The Company is offering to exchange the Old Notes for New Notes in an attempt to minimize the potential dilution associated with conversions of the notes.

The expiration date for the exchange offer has been extended to 12:00 midnight, New York City time, on January 6, 2011, unless extended by MasTec in its sole discretion.

Barclays Capital and Morgan Stanley are acting as co-dealer managers for the exchange offer.

A registration statement on Form S-4 relating to the New Notes has been filed with the Securities and Exchange Commission but has not yet become effective. The New Notes may not be sold nor may offers to buy be accepted prior to the time the registration statement becomes effective.
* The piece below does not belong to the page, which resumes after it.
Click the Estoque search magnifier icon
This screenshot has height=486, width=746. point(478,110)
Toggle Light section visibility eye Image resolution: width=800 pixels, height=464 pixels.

This press release shall not constitute an offer to sell or the solicitation of an offer to buy nor shall there be any sale of these securities in any State in which such offer, solicitation or sale would be unlawful prior to registration or qualification under the securities laws of any such State.

Forward-Looking Statements

Certain matters discussed in this press release are forward-looking statements regarding the timing of the exchange offer and MasTec’s anticipated use of cash in connection with settlements of the New Notes in attempt to minimize potential dilution. MasTec’s ability to complete the exchange offer will depend on, among other things, market conditions, investor acceptance of the offer, effectiveness of the registration statement and the satisfaction of the other conditions to the offer discussed in the prospectus. MasTec’s anticipated use of cash in connection with any settlements of New Notes will depend on, among other things, applicable laws and contractual obligations, including its credit facility. There can be no assurance that MasTec will complete the exchange offer on the anticipated terms, or at all.